"What im getting from this is that, there is a point where Ic = 0. So possibly there is some threshold voltage we need to increase the collector voltage to in order to have some current flowing at the Emitter regardless of the set base current?"
No - this is not correct. The set of curves as shown exhibits a relatively small positive slope (the current Ic slightly increases with rising Vce). This increase is identical with an internal output resistance of the transistor in the range of some tenth of kohms. For this reason, the BJT is not an ideal but only a real "current source" with a finit output resistance.

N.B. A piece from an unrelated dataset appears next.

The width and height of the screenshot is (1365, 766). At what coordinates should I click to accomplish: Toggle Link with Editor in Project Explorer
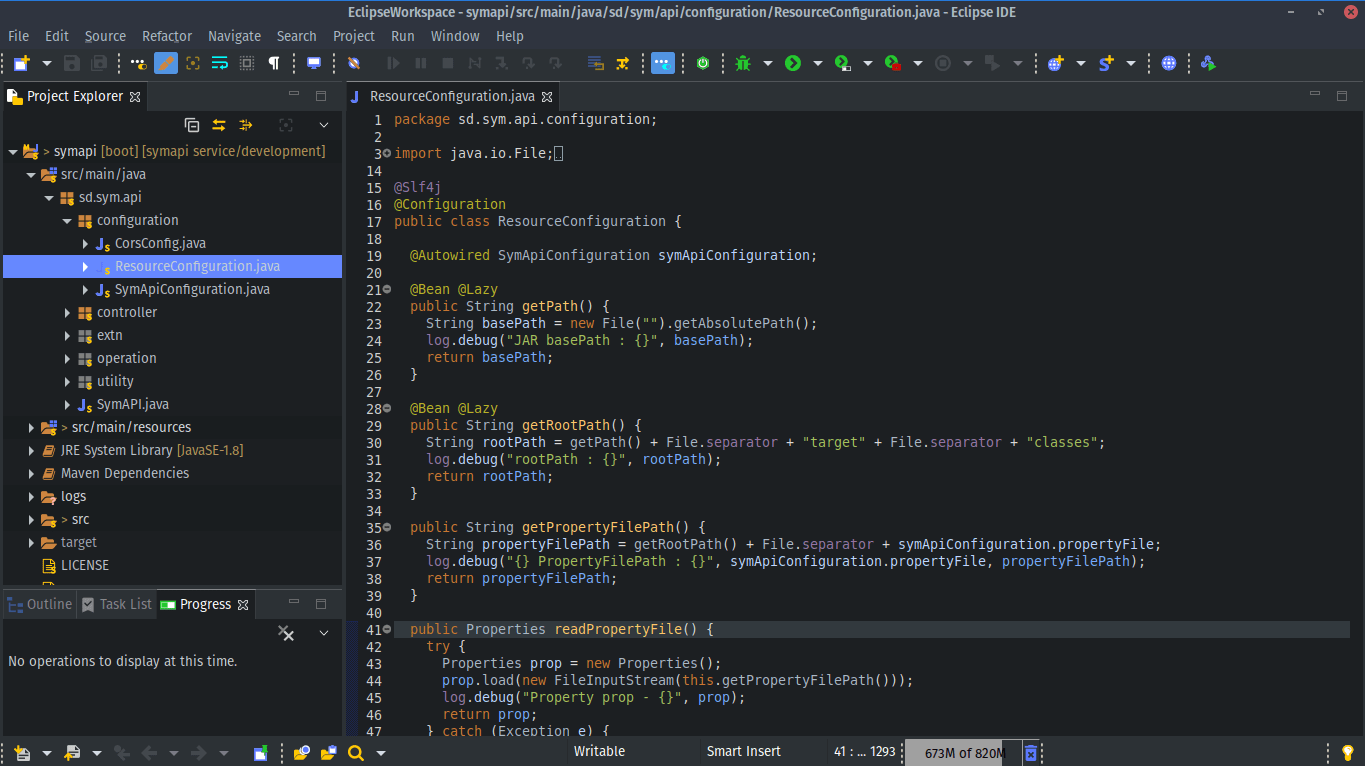218,125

It can be shown that - THEORETICALLY - an artificial continuation of the slopes (as shown in the simplified graph) will meet in a common point called Early voltage -VA. That means: This point -VA offers a simple way to describe the slopes of the curves - NOTHING ELSE!.

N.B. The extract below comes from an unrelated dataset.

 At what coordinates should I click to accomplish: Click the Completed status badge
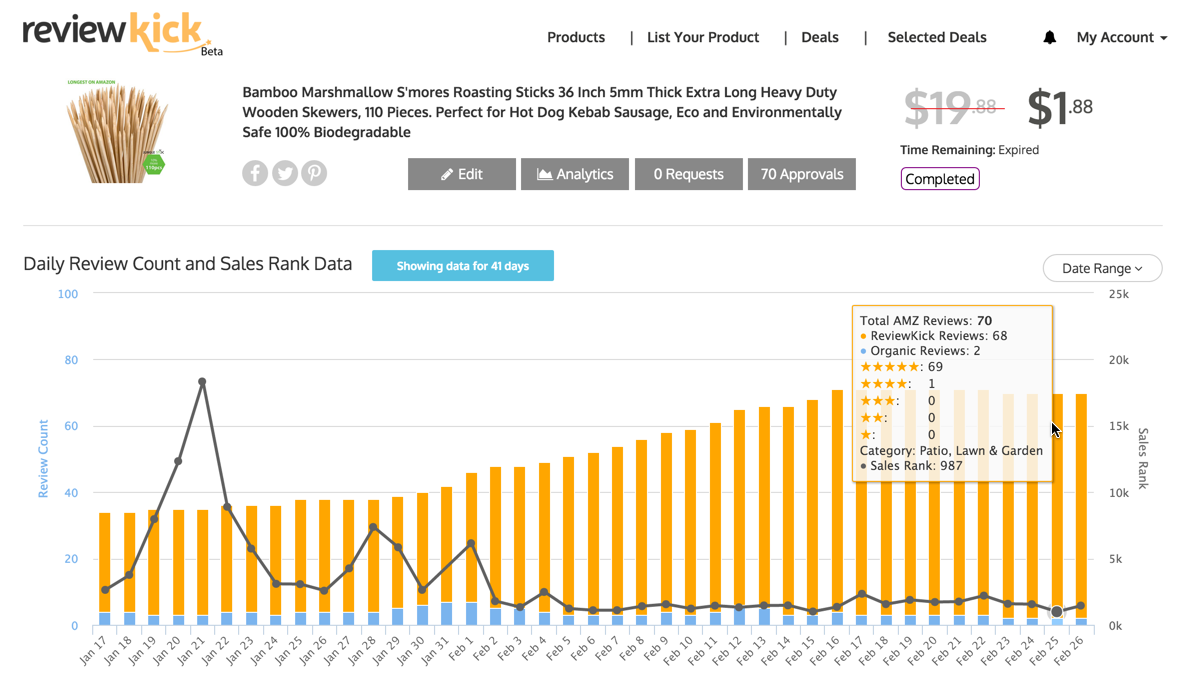pyautogui.click(x=940, y=179)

Of course, it is not a real voltage (no "threshold voltage" within the transistor) and you cannot measure it with a voltmeter! It is just a theoretical parameter that helps to model and to describe some BJT properties.
Comment: To me, it is not quite clear if the EARLY voltage is defined for the case IB=const or VBE=const. Both cases are possible, but lead to slightly different voltages VA. Surprisingly, both cases do exist in the literature - some books and university papers define VA for IB=const. and some other for VBE=const. (In some contributions the curves are even not labelled with IB or VBE). Of course, due to tolerances the difference is not very important - however, it is an unsatisfying situation that two definitions exist in parallel.